A multimodal examination of functional network health and its relationship with tau deposition

Abstract Alzheimer’s disease (AD) affects millions of people worldwide, and its prevalence is expected to increase dramatically in the coming years. Although some people are resilient to AD pathology with normal cognition despite tau and amyloid deposits, understanding the factors that drive such resilience will be critical for identifying

treatments for those at the highest risk of impairment. In the research proposed here, we will use cognitive neuroscience methods to develop a systems-level understanding of the mechanisms that underlie early-stage AD. We will examine tau deposition and functional network health in a sample of participants with normal

cognition to understand the etiology of AD and individual differences in cognitive resilience.
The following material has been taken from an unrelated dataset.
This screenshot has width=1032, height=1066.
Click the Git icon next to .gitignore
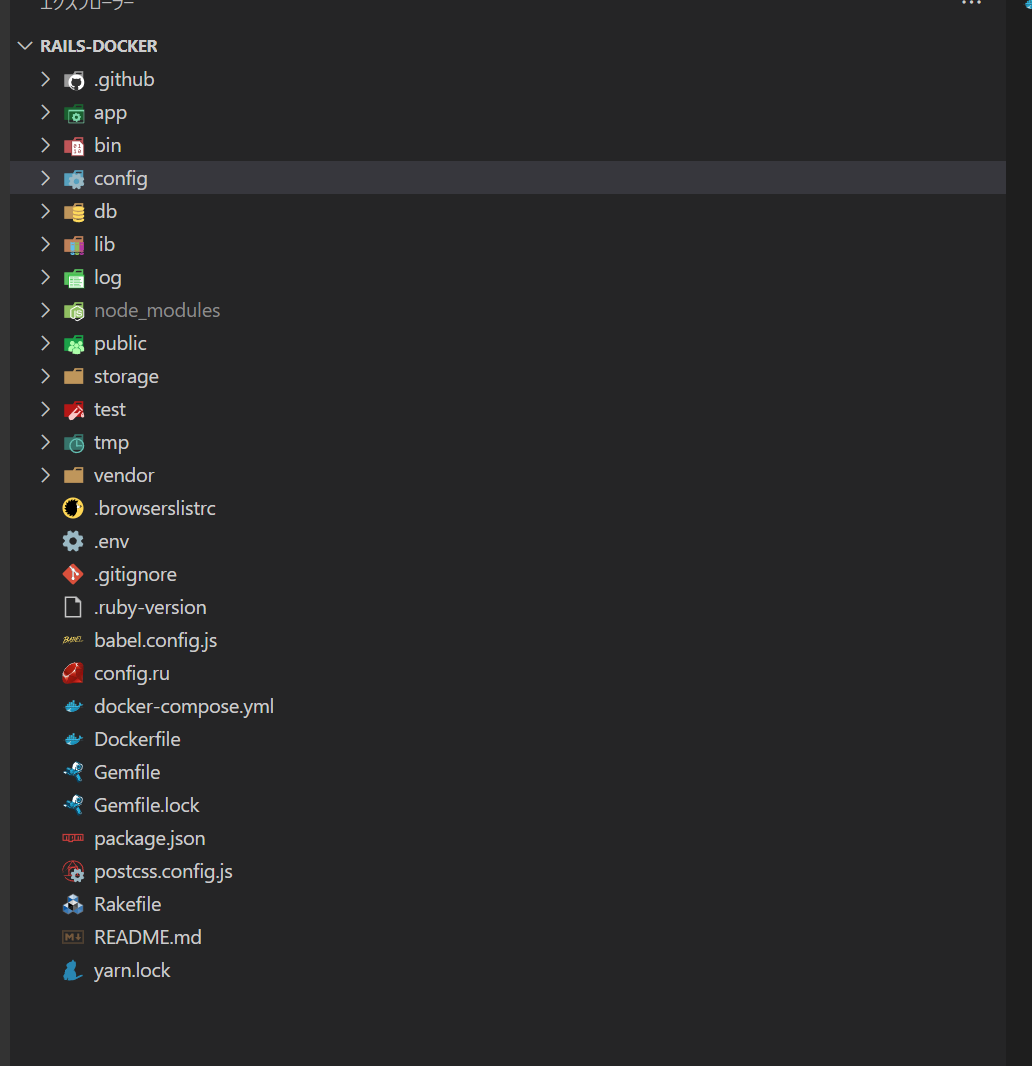(73, 575)

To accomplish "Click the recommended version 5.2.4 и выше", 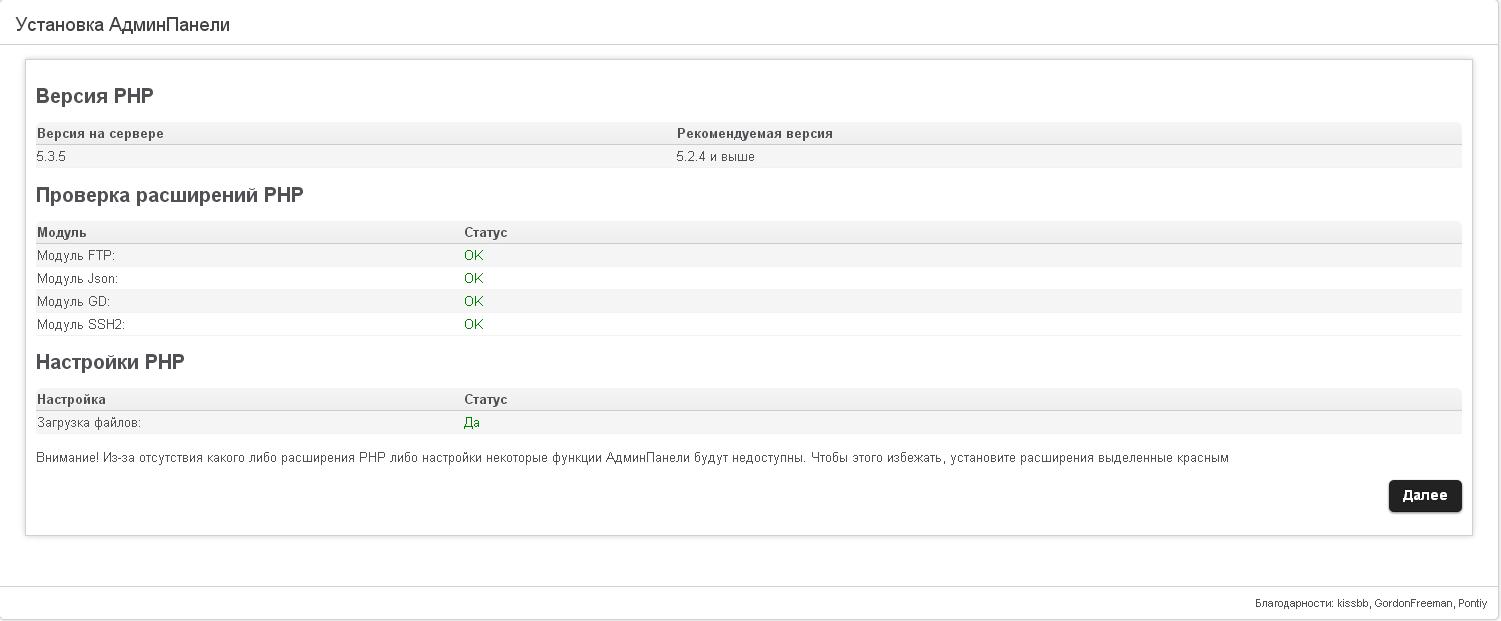I will pyautogui.click(x=715, y=157).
Recent results have shown that tau is present in different parts of the brain in different people. Thus, we hypothesize that tau deposits in a particular brain network disrupt functional network health, and patients who appear cognitively normal

despite pathology have tau deposits in locations that have a minimal impact on functional networks. To test this hypothesis, we will use tau positron emission tomography (PET) to quantify the spatial distribution of tau pathology. We will also determine the role of brain network connectivity and atrophy in the health of a cohort

of diverse participants enriched for individuals at risk for AD. In Aim 1, we will use data from the publicly available Alzheimer's Disease Neuroimaging Initiative dataset to test our hypotheses by determining how tau deposits affect the health of pre-defined brain networks. We will measure functional network health based on network

segregation, neural dynamics, and cortical atrophy. In Aim 2, we will determine how segregation, dynamics, atrophy, and tau deposits affect network flexibility. We will recruit 150 cognitively normal participants aged 55 or older from diverse populations enriched in participants with blood markers indicating tau and, thus, at high risk

for developing AD. They will undergo tau PET and resting-state functional magnetic resonance imaging (fMRI) as part of a University of Alabama at Birmingham Alzheimer's Disease Center study and will undergo fMRI during an auditory/visual attention task. In Aim 3, we will determine how these variables interact to affect cognitive and

sensory performance and whether they predict longitudinal cognitive decline. Successful completion of this work will result in a better understanding of how tau deposits affect the normal patterns of brain activity and patterns of brain atrophy. These studies will provide new information on the mechanisms through which tau results in a

system-wide decline and the conditions that lead to resilience. This knowledge may suggest treatments for patients with AD and patient-specific training or behavior modification strategies that, applied early in the course of AD, could mitigate its long-term effects.